Acacia inhales deeply, calming herself down. “…As if I’d give her the satisfaction,” she says, exhaling.

“So… you’re trying to make her jealous now?” he asks, looking at the top of her head, which is leaning against him.

“Yes,” replies Acacia, narrowing her eyes. The metal of his armor creaks a little as her thin fingers apply a surprising amount of pressure to the plates. “Whatever her plan was, I want her to watch it backfire.”

“Got it,” replies Sir Knight. “So, what’s her problem with you anyway?” he asks.

Acacia shakes her head. “She doesn’t have a problem, Sir Knight,” says the former princess. “She is the problem.”

The helmet turns toward her. “Scary,” he remarks at her explanation.

“I have to be,” replies Acacia, looking up at him and lifting a hand to poke his ‘face’ as if she were being playful with him. “Or the riff-raff will forget their place.”

He nods. That’s a good attitude she has going here. That’s the kind of dominating energy that they’ll need going forward. Junis is the smallest problem in their way.
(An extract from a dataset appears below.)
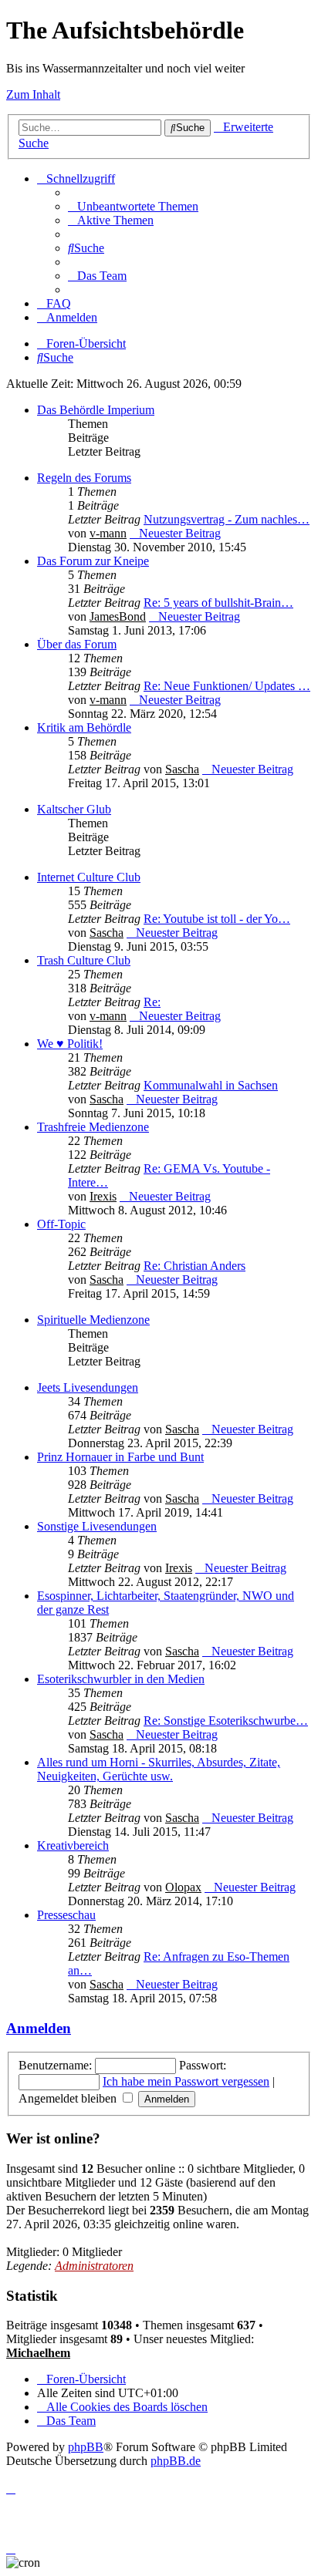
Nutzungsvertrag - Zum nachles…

She’s just some girl from some school who has an ego bigger than her footprints. But when pressure comes from politicians, minor nobles, and people of renown, a bit of backbone is going to be exactly what’s required to stand up to them.

Acacia really isn’t useful for fighting in any physical sense, but at these social games, she really is a practiced master — if not a little volatile.

“Sir Knight. Take me out of this park and to a nice dinner, and make a show out of it,” she orders. “I want that girl to hate herself.”

“Yes, your Majesty,” replies Sir Knight, rising. “Maybe tone it down a little, though,” he says, holding out a hand to help her to her feet. “You seem kind of intense about this.”

Acacia looks at him, standing up as she takes his hand. “You don’t understand, dear Sir Knight,” she replies, turning to walk away. “When I become the Queen, I’m not only going to shut down that academy, but I’m going to retroactively take away Junis’ degree too.”

“I feel like that shouldn’t be our first argument when we try to win their support,” he replies. “Let’s get you that food first, then we’ll plot distant revenge schemes on a full stomach, okay?”

“Hmpf,” she lifts her nose into the air, pulling on his arm to get him to walk away with her. The two of them leave the park.

Moments after they’ve walked away, someone who had been watching them from nearby scurries over to the bench, taking the left behind handkerchief and basket, before vanishing back into the overgrown greenery.